En resumen, el acto judicial resultó deslucido y deja un ambiente enrarecido en las relaciones entre los poderes del Estado. La tensión va en aumento. La batalla política empieza a librarse ciega y cínicamente por encima de lo que los populistas, siguiendo la estela de Carl Schmitt, consideran la parafernalia parlamentaria y mediática de la democracia. La oposición, la justicia independiente y la prensa libre están en la diana. La tendencia a la polarización no reconoce límites. Nos estamos poniendo fuera de juego en la lucha política y así el sistema, incluida la Corona, se tambalea. Algunos ven en acción una espiral autodestructiva. El peligro salta a la vista.
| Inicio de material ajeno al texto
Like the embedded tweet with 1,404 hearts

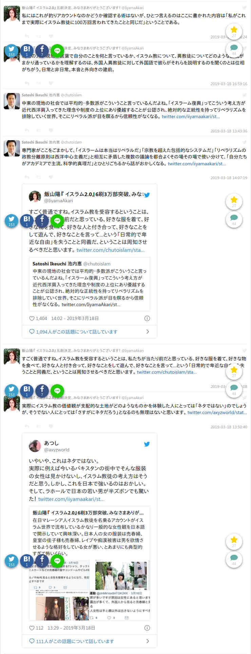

Es el signo de los tiempos. España no es un caso aparte, pero debemos preguntarnos por la fortaleza de nuestras instituciones y la responsabilidad para con ellas de cada uno. El gran Gaziel, uno de los grandes nombres del periodismo liberal, que escribió encerrado en el Madrid de la posguerra 'Meditaciones en el desierto', un libro imprescindible, publicó un mes después de la revolución del 34 en La Vanguardia, diario que había dirigido, un artículo titulado 'Nuestra incapacidad para la democracia', en el que denunciaba la conducta excluyente de las izquierdas y las derechas, la deslealtad de unas y otras al régimen, la confusión de los partidos entre gobernar y hacer lo que se les antojase en el poder, y sentenciaba: «La democracia aquí no es más que un nombre de raíces clásicas y de contenido extranjero». Tras advertir que si la democracia republicana seguía fallando vendría una dictadura, convocaba a los españoles a hacer un último esfuerzo para impedir el nefasto desenlace que se avecinaba. Pero la España de hoy cumple casi medio siglo de democracia. Nadie duda de las aptitudes democráticas de los españoles. Entonces, ¿qué nos está pasando?